Powerful forces in modern health care seem to conspire to always push medicine toward the acute care model. As I’ve seen too many times to count, patients come with medical charts inches thick with diagnostic test after test and medical intervention after medical intervention. The astounding number of curative procedures, medications and even surgeries by a host of practitioners are all intended to cure the condition as though it were an acute disease. The consequence of this acute care attitude is not only the direct costs of so much redundant and ineffective care. More serious is the psychological effect on some people of reinforcing their beliefs that they are sick or disabled and causing them to seek more and more medical attention. In sum, modern medicine tends to leave the patient out of the health care equation.

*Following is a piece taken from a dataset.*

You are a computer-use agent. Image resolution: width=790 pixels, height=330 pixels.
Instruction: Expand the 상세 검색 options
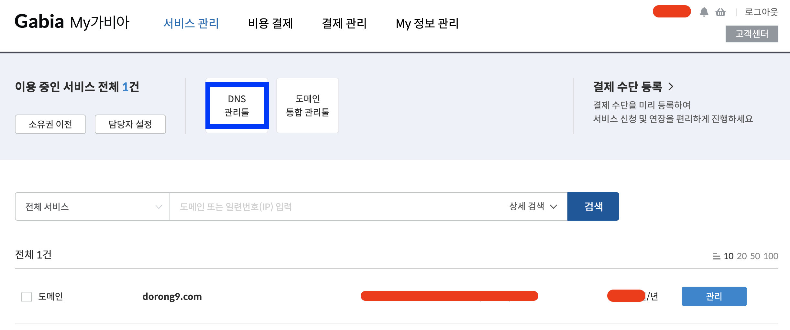tap(533, 206)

This brings me to my third central issue. In present-day medicine, it is much more advantageous to act than to think. Expensive medical tests and diagnostic procedures take the place of reason and judgment. Doctors who still spend a great deal of time in the difficult process of gathering all relevant history, examining the past medical record and thinking carefully before acting can be economic fools. Patients and insurers aren’t interested in paying for this kind of work.
Despite their protestations, medical insurers act as if a penny-wise and pound-foolish system is exactly the one they want. They will pay for health services only if they receive a convincing medical diagnosis and an authorized medical treatment. The more serious the diagnosis and the more invasive the treatment, the more they’re willing to reimburse. Similarly, doctors almost never get into trouble for over-diagnosis and over-treatment.
But let a doctor define a patient’s condition more benignly or psychologically and offer to help the patient cope with what he’s got and an insurance company will be quick to deny any benefit at all. Patients also share the blame for this. For many people, high-tech and expensive medicine promises a magical solution to their problems without any burden of the responsibility or hard work on their own behalf. Besides, many patients today resent any discussion of psychological issues involved in their illness. The common reaction from these patients is, “you’re trying to tell me it’s all in my head.”
The grand result of these three factors is an exorbitantly expensive medical care system with more and more being spent for less and less positive result. As a recent Wall Street Journal article put it, citing the work of Dartmouth physician John Wennberg, “there is little scientific basis for the differences in the way medicine is practiced in the U.S. and little evidence that giving more care always extends lives.” (WSJ, March 21).
Eventually, we will have to change our beliefs about what we expect from health care. We will have to decide what kind of care we give to the dying and how much we want medicine to intervene in our own subjective experiences. We will have to change our current medical insurance hodgepodge into a single system where we all take the responsibility for defining what is paid for as health care through the political process. Above all, we will have to find a way to bring good judgment and good sense back into health care.
Robert L. Gallon, Ph.D. is a psychologist practicing in Bangor.